- Added perspective from study participant Quentin Anthony
Update from July 13, 2025:
Quentin Anthony, one of the 16 developers involved in the METR study, shared his take on the results on X. Unlike most participants, Anthony managed to cut his task completion time by 38 percent with AI—making him a notable outlier in the overall findings.
Anthony attributes the wider productivity drop not to a lack of skill, but to the way developers approach AI tools. "We like to say that LLMs are tools, but treat them more like a magic bullet," he says. Because these models often feel tantalizingly close to a solution, developers end up spending too much time with them rather than moving efficiently toward their goal.
He also highlights technical boundaries. Large language models, he argues, have uneven strengths: they're effective for writing test code but fall short on low-level system work such as GPU kernel programming or synchronization logic. Anthony points to the phenomenon of "context rot", where LLMs become less reliable as chats grow longer or drift off-topic—an issue that can steer developers into unproductive loops.
His advice: start new chats frequently, choose models based on their specific strengths, and set firm limits on how much time to spend interacting with LLMs.
Anthony himself uses different models for different jobs—Gemini for code comprehension, Claude for refactoring and debugging. He prefers direct API access over IDE plugins to better control exactly what the model sees. As he puts it, "LLMs are a tool, and we need to start learning its pitfalls and have some self-awareness."
Original article from July 11, 2025:
A new study finds that experienced open-source developers actually work more slowly with AI coding tools, even though they believe they're moving faster.
Researchers at the METR institute ran a randomized trial in early 2025 to see how advanced AI tools affect the productivity of seasoned open-source developers. On average, developers took 19 percent longer to complete real-world tasks when using AI, even though they thought the opposite was true.
The perception gap: Fast feels slow
The study followed 16 experienced developers as they tackled 246 real tasks from their own complex open-source projects. Before starting, the developers predicted that AI would make them 24 percent faster.
To measure the true impact, each task was randomly assigned to one of two groups: a control group working without generative AI and an experimental group using AI assistants, mainly Cursor Pro with leading models like Claude 3.5 and Claude 3.7 Sonnet.

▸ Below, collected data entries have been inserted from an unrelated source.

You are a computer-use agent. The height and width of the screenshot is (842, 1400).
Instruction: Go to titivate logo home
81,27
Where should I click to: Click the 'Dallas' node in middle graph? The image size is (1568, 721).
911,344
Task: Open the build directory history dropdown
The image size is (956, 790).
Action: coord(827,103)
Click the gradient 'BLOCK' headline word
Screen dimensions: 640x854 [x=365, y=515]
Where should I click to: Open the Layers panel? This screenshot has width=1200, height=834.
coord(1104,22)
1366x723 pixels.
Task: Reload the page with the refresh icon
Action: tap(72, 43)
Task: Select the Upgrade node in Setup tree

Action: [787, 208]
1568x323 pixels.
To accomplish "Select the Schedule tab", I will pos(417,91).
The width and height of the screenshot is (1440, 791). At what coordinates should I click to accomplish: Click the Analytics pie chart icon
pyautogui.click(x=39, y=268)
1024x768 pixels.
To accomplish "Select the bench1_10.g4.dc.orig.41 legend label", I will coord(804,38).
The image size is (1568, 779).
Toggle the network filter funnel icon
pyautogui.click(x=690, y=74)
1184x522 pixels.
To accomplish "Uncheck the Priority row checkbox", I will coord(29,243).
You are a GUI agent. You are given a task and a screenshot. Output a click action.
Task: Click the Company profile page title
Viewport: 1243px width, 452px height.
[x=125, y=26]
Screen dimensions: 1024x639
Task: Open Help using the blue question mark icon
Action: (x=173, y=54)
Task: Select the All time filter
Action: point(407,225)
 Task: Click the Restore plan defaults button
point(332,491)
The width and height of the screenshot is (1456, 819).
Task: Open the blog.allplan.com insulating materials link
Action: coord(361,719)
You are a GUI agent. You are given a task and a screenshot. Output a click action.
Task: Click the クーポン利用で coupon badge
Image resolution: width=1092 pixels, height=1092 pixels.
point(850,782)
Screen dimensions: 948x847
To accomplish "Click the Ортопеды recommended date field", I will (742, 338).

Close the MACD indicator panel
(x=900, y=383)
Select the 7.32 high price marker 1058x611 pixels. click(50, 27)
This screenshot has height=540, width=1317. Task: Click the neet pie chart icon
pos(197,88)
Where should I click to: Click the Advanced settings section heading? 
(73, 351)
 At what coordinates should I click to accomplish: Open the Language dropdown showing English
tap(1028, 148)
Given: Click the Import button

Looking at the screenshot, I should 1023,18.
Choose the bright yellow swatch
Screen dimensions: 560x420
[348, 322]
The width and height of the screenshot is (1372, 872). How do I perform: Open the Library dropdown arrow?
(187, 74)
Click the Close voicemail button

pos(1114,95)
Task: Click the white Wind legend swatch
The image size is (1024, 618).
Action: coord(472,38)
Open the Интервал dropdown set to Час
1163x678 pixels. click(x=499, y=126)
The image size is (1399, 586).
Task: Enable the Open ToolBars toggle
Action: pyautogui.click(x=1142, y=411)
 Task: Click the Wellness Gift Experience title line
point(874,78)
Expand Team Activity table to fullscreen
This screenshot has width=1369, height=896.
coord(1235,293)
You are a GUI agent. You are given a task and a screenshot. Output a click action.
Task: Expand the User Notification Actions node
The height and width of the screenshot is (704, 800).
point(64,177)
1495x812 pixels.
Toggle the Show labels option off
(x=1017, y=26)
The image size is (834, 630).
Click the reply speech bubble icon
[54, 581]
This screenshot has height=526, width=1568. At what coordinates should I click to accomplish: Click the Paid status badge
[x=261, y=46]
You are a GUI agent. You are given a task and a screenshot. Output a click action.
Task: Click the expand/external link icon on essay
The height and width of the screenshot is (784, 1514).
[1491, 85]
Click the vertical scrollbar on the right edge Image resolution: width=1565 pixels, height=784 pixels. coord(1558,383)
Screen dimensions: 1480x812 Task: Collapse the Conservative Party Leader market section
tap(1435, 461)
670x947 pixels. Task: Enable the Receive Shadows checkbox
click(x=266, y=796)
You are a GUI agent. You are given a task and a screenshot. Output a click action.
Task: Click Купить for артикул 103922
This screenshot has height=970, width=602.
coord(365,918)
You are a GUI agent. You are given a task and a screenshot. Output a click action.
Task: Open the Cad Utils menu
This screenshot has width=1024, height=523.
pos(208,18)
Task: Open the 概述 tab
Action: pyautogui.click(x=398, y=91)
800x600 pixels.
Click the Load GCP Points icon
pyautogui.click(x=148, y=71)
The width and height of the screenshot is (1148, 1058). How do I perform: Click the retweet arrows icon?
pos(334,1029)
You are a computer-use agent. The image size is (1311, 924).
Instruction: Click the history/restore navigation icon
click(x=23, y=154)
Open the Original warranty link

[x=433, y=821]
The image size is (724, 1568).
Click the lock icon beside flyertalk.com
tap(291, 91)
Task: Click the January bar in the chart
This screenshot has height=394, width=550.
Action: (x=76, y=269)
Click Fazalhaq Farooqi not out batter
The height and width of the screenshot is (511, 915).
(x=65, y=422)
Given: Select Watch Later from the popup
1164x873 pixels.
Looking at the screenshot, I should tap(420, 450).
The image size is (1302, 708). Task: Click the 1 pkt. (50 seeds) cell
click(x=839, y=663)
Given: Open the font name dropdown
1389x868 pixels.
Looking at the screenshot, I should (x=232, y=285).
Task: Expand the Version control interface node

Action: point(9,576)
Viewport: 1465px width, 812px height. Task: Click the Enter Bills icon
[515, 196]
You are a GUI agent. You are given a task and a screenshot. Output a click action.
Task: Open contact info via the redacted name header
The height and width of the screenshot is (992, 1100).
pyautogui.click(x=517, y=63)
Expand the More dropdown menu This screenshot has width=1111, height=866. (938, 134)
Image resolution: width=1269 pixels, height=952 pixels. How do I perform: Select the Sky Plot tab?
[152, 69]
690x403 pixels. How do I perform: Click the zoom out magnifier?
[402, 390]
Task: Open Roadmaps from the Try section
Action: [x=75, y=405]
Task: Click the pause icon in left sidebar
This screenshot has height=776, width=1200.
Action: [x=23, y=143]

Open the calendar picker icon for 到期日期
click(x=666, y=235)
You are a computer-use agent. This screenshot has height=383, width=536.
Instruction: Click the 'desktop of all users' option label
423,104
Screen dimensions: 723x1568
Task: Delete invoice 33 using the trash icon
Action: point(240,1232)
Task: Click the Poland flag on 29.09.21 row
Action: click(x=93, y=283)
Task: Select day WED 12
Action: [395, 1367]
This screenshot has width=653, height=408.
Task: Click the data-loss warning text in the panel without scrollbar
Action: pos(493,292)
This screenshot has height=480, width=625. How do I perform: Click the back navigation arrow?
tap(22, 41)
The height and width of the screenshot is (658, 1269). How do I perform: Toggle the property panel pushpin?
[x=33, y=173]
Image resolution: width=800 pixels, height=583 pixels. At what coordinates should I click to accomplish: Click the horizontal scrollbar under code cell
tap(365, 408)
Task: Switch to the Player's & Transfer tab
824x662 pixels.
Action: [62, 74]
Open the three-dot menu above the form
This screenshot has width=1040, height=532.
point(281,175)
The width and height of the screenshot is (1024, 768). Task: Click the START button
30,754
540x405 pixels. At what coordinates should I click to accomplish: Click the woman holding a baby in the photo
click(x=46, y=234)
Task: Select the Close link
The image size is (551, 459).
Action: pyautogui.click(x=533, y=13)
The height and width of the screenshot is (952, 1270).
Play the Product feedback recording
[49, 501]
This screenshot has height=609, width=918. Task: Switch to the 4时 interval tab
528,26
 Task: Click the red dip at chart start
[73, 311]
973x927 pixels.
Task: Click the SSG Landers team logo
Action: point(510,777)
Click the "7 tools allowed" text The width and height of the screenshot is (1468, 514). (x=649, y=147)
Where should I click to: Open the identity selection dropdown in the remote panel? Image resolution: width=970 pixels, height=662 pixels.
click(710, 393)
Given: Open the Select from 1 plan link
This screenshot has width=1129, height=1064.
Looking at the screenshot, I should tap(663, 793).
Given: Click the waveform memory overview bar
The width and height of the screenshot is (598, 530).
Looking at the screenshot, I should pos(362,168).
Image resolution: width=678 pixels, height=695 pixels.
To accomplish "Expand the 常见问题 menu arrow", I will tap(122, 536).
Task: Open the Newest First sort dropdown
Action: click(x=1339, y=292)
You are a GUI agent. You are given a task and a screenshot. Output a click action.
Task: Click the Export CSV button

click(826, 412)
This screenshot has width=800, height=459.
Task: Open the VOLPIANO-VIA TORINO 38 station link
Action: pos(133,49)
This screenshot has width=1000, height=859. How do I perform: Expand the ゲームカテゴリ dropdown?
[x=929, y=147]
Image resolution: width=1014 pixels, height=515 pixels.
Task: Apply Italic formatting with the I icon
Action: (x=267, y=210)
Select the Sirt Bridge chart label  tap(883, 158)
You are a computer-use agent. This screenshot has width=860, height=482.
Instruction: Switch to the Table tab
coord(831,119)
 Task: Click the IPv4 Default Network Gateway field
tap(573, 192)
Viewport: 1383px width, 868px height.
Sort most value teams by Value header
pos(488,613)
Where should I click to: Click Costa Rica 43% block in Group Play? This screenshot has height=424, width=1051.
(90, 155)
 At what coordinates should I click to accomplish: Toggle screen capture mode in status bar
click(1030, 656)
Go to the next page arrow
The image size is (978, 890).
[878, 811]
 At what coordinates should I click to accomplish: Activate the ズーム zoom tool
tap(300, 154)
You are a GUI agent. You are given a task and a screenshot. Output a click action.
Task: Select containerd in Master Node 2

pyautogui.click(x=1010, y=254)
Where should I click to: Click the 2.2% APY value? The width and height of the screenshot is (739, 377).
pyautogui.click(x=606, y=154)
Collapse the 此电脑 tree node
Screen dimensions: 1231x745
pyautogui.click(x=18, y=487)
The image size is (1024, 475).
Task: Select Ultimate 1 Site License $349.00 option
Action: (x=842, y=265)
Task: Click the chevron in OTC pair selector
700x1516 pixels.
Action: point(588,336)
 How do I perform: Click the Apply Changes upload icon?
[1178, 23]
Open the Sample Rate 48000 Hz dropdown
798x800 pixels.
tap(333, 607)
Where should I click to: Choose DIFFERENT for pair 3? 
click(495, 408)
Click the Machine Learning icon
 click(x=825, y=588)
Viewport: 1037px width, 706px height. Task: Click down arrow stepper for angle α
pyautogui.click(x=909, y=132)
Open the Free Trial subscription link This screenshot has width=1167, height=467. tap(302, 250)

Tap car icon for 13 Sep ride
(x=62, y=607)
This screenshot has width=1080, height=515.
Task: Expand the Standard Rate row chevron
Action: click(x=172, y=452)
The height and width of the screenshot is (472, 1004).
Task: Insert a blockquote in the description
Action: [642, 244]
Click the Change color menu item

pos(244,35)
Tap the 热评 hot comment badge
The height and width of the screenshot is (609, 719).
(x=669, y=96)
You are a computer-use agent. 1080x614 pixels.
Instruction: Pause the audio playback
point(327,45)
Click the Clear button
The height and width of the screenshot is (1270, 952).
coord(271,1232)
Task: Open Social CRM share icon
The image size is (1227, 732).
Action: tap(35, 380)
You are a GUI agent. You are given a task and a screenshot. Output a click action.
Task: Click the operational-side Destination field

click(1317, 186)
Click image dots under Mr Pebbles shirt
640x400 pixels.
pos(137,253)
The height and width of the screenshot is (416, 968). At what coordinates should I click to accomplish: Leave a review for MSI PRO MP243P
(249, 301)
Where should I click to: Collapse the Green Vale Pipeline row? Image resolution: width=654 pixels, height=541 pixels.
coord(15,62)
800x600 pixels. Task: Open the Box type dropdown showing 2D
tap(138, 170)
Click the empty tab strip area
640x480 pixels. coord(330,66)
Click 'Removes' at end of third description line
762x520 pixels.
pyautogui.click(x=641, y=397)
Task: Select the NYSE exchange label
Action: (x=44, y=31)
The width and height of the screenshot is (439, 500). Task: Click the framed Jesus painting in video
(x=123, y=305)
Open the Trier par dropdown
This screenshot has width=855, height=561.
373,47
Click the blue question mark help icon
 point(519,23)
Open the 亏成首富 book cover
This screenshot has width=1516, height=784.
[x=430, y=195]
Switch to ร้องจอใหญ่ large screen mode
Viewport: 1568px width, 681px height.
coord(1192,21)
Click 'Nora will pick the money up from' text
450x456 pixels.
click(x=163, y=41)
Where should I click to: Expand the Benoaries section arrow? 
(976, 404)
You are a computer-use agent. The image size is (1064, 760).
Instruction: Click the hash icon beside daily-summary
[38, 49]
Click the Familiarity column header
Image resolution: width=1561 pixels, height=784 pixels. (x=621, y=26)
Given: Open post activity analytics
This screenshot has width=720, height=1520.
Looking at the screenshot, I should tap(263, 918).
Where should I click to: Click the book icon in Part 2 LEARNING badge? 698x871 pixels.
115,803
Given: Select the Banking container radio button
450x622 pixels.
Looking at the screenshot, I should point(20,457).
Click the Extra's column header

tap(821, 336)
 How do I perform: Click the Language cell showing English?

Developers recorded their screens and logged how long each task took. To account for varying difficulty levels, the researchers used a statistical method that included the developers' own time estimates for each task. This let them isolate how much AI use actually changed working time, regardless of whether a task was easy or hard.

The key finding: while developers consistently expected to save time, the data showed the opposite. Even after finishing their tasks, they still believed AI had made them 20 percent faster, despite actually taking longer.
Real-world impact requires new measurement methods
METR argues that these results show the need for new ways to measure the real-world effects of generative AI. Popular benchmarks like SWE-Bench or RE-Bench typically focus on isolated, context-free tasks and algorithmic evaluation, which can distort the picture. In contrast, randomized control trials like this one test real tasks in realistic settings, giving a fuller view of how AI helps—or hinders—developers in everyday work.

I asked our AI developer whether the results matched his impressions from his day-to-day work. He thinks they are plausible, especially in the context of mature, complex projects with high-quality requirements and numerous implicit rules, such as in open-source projects. Here, AI tools could cause additional explanation and control effort.
The situation is different for new projects or rapid prototyping, as well as when working with previously unknown frameworks. In such scenarios, AI tools could play to their strengths and actually support developers.